3. Ultrasonic Phased Array Testing
The acoustic beam can accurately scan the bar core with high detection sensitivity, capable of identifying micro-defects as small as 0.8 mm. It supports defect positioning, quantitative measurement, and 2D/3D imaging with low missed detection rates, and is widely adopted for full inspection of high-end aerospace titanium materials. Its drawbacks include high equipment cost and complicated inspection procedures, yet it is gradually replacing conventional ultrasonic testing.
4. Microscopic Characterization
This technique comprises high-magnification metallography, scanning electron microscopy (SEM), energy dispersive spectroscopy (EDS), and microhardness testing.
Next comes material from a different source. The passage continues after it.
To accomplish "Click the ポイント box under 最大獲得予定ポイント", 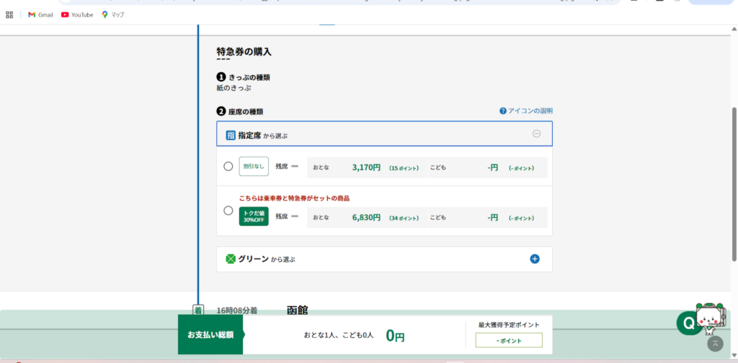I will tap(509, 340).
It enables analysis of phase microstructure, elemental segregation, and property deterioration to clarify defect formation mechanisms. As a destructive testing method, it is only used for defect tracing and process optimization, and cannot be deployed for batch inspection.
IV. Defect Prevention and Process Optimization Measures
- Melting Process: Implement uniform batching and mixing, strictly control electrode density, stabilize melting parameters with segmented speed regulation to extend diffusion time of high-melting-point elements, and optimize ingot cooling to reduce axial segregation at the source.
- Hot Working Process: Adopt stepped forging at 980 °C → 960 °C → 950 °C, rationally allocate single-pass deformation to fully penetrate the core, break segregated microstructures and refine β grains.
- Heat Treatment Process: Precisely control temperature to avoid exceeding the β-transus temperature, and conduct segmented heat treatment to promote uniform α-phase precipitation and mitigate uneven microstructure and composition.
- Inspection Control System: Establish a three-level inspection system: full inspection via ultrasonic phased array testing, paired with low-magnification metallographic sampling inspection, and microscopic analysis of defective samples to form a closed-loop management covering defect detection and root cause tracing.